A food product is presumed safe unless the government proves that the food "pose[s] a reasonable possibility of injury," in which case the government can remove the food from the market. (4) The Federal Food, Drug, and Cosmetic Act ("FDCA"), (5) enacted in 1938, sets forth this "after-the-fact policing" system for foods. (6) Food products include "(1) articles used for food or drink for man or other animals, (2) chewing gum, and (3) articles used for components of any such article." (7) New food ingredients, on the other hand, are presumed unsafe. (8) New food ingredients must be approved by FDA before the new food ingredient is available to consumers. (9) Pre-market approval for a new food ingredient may be obtained by (1) filing a food additives petition for the new ingredient, or (2) showing that the ingredient is "generally recognized as safe" ("GRAS"). (10) The second method requires the manufacturer to show by "scientific procedures" that the new ingredient is "safe under the conditions of its intended use." (11) Both options for pre-market approval can be costly and time-consuming.
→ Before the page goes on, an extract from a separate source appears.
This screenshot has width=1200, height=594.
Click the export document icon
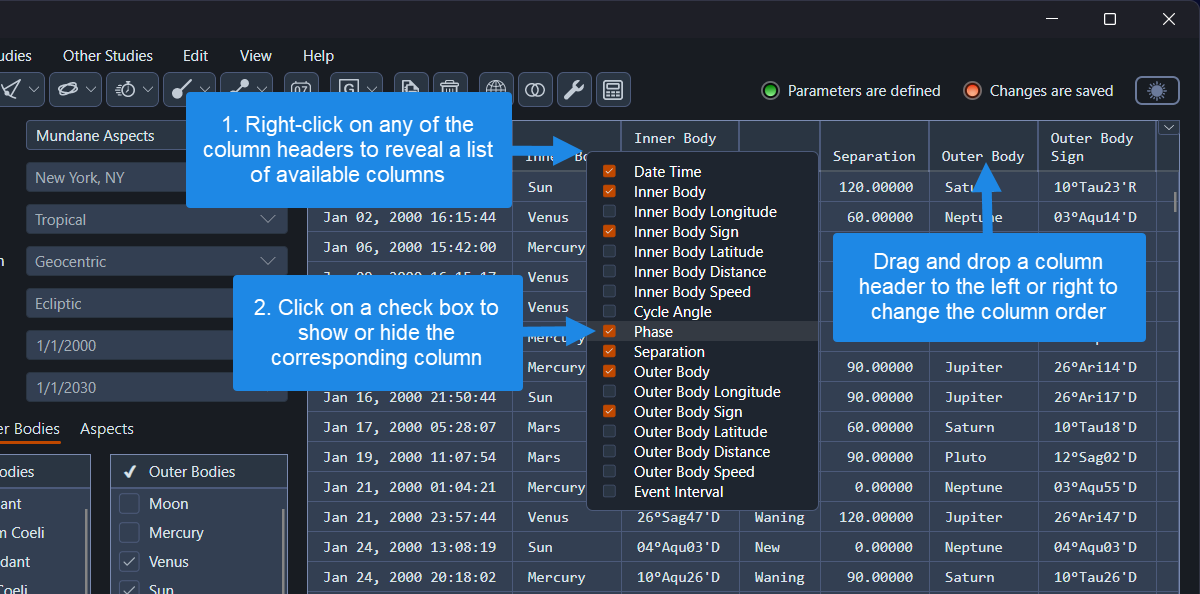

When dietary supplements first appeared, FDA attempted to regulate them using the procedures for new food ingredients. (12) A manufacturer wanted to market black currant oil capsules in which the only ingredients were black currant oil, glycerin, and the gelatin capsule. (13) FDA took action against the manufacturer by arguing that the black currant oil was a food additive, and, as such, the product could not be marketed without the requisite pre-market approval for food additives. (14) FDA's proposition that dietary supplements must comply with food additive procedures was unanimously rejected by both the United States Court of Appeals for the Seventh Circuit (15) and the United States Court of Appeals for the First Circuit:

   FDA's reading of the [FDCA] is nonsensical ... The proposition 
   that placing a single-ingredient food product into an inert capsule 
   as a convenient method of ingestion converts that food into a food 
   additive perverts the statutory text, undermines legislative intent, 
   and defenestrates common sense. (16) 

With no evidence that the dietary supplement was adulterated or otherwise harmful, FDA's stance against dietary supplements was viewed as a misguided campaign to prohibit the marketing of safe dietary supplements. (17) In response, legislators enacted DSHEA to protect consumer access to safe dietary supplements. (18)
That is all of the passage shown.